- **Extrait fourni**
● ● ● ● ● ● ●
Dany,
Tu étais mon plus vieil ami. Soixante six années de compagnonnage, parfois en pointillé comme les nécessités de la vie l'imposent, mais sans que jamais le lien ne se dénoue. L'école primaire, la vie dans le quartier quand la rue était encore un espace de jeu, le lycée, le club de natation, autant de lieux où s'approfondissait, se complexifiait et se consolidait une relation jusqu'à devenir durable. Après la parenthèse réunionnaise de la famille nous serons tous happés par les études, puis par l'installation dans la vie professionnelle et familiale, mais les dispersions ne résisteront jamais au rappel de Perpignan.
Ta rencontre avec Hélène a été la grande affaire de ta vie: elle s'est imposée comme centre de gravité d'un cercle qui est allé s'agrandissant, agrégeant la belle famille, réorientant ta vie professionnelle et constituant une véritable tribu vivifiante et joyeuse où l'on savait ce que festoyer voulait dire.
● ● ● ● ● ● ●
- **Consignes**
- A) Recopiez à l'identique le passage de la lettre à Dany qui va de « Ta rencontre avec » jusqu'à « festoyer voulait dire. » inclus.
- B) D'après la lettre à Dany, combien d'années de compagnonnage ont uni l'auteur de la lettre et Dany ?
- C) Rédigez la suite de la lettre à Dany, en commençant après sa dernière phrase.
Le matériel présenté ensuite est indépendant de l'extrait.

- **Matériel fourni**
● ● ● ● ● ● ●
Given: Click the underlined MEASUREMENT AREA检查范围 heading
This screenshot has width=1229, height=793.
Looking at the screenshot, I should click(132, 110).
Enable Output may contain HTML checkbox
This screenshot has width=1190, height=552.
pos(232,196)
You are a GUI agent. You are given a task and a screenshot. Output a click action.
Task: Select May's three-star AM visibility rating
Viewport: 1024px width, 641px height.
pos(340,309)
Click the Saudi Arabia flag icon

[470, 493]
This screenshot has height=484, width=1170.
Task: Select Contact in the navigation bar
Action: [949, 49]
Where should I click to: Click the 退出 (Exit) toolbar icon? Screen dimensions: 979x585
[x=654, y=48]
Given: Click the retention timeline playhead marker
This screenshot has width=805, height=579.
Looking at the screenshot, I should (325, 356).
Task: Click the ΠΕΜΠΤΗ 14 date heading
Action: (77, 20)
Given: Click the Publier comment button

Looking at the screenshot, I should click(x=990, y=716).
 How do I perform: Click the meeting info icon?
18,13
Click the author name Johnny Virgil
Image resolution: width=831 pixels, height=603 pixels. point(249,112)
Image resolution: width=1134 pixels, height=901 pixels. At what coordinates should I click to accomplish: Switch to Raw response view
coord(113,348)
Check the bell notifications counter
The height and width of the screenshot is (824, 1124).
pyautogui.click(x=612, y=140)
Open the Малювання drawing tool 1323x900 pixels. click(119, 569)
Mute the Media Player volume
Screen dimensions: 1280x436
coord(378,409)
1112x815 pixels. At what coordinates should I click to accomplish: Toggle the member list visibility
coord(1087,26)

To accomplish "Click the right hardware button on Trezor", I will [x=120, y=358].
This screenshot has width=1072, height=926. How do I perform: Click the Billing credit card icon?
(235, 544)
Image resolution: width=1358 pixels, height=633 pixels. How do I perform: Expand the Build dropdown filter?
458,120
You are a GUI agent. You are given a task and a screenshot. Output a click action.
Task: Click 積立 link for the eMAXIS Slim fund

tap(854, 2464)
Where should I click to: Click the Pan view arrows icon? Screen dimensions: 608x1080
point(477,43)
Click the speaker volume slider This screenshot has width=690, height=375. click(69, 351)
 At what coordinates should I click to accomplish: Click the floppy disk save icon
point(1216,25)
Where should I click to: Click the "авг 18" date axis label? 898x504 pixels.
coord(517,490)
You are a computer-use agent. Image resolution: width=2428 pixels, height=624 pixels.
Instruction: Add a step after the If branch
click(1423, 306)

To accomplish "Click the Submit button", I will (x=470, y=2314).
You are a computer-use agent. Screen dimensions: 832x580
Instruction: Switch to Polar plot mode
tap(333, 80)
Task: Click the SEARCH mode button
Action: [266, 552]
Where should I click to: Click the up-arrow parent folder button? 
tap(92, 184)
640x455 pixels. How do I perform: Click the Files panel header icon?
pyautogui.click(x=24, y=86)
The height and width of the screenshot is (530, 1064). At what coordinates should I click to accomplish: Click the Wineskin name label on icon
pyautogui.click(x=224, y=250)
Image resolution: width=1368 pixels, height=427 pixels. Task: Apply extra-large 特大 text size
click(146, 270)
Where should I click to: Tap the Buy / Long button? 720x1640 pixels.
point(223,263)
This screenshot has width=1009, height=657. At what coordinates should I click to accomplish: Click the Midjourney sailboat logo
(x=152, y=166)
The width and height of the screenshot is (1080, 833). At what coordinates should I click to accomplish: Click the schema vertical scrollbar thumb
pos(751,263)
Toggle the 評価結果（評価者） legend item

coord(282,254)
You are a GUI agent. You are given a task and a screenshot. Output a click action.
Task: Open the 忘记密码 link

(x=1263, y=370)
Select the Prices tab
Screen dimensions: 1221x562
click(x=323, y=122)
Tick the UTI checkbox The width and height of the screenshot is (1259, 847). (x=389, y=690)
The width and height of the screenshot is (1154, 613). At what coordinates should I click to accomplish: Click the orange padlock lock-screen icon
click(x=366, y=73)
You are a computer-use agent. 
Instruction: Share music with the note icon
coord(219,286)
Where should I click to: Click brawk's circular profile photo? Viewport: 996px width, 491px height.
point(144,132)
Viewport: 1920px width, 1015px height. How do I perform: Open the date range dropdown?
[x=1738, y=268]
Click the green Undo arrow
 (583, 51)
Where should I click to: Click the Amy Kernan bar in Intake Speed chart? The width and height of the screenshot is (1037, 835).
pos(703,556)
● ● ● ● ● ● ●
- **Réponses rédigées**
- A)
Ta rencontre avec Hélène a été la grande affaire de ta vie: elle s'est imposée comme centre de gravité d'un cercle qui est allé s'agrandissant, agrégeant la belle famille, réorientant ta vie professionnelle et constituant une véritable tribu vivifiante et joyeuse où l'on savait ce que festoyer voulait dire.

- B) Soixante-six années.

- C)
Bien sûr vous n'avez pas été épargnés par les vicissitudes de la vie, mais elles sont au final comme les rides d'un visage, les stigmates du bonheur et des difficultés.
Dany, ces dernières années tu as porté comme un fardeau trop lourd la disparition d'Hélène. La solitude t'a rongé et sa morsure t'a été insupportable entrainant maladies et addiction. Quelques jours avant ton départ nous avons eu une conversation téléphonique dans laquelle tu me confiait ta joie de voir Cécile et sa famille te rejoindre au mas. Le plaisir n'a pas duré. Mais je suis sûr que tu aspirais depuis longtemps à rejoindre celle qui avait été le soleil de ta vie. Te voilà exaucé.
On dit parfois que l'on est vraiment mort que quand on a disparu de la mémoire de ceux qui nous ont aimé. Alors, Dany, tu est encore vivant pour un bon bout de temps.
Jean IGUAL aussi accompagné de son Hélène.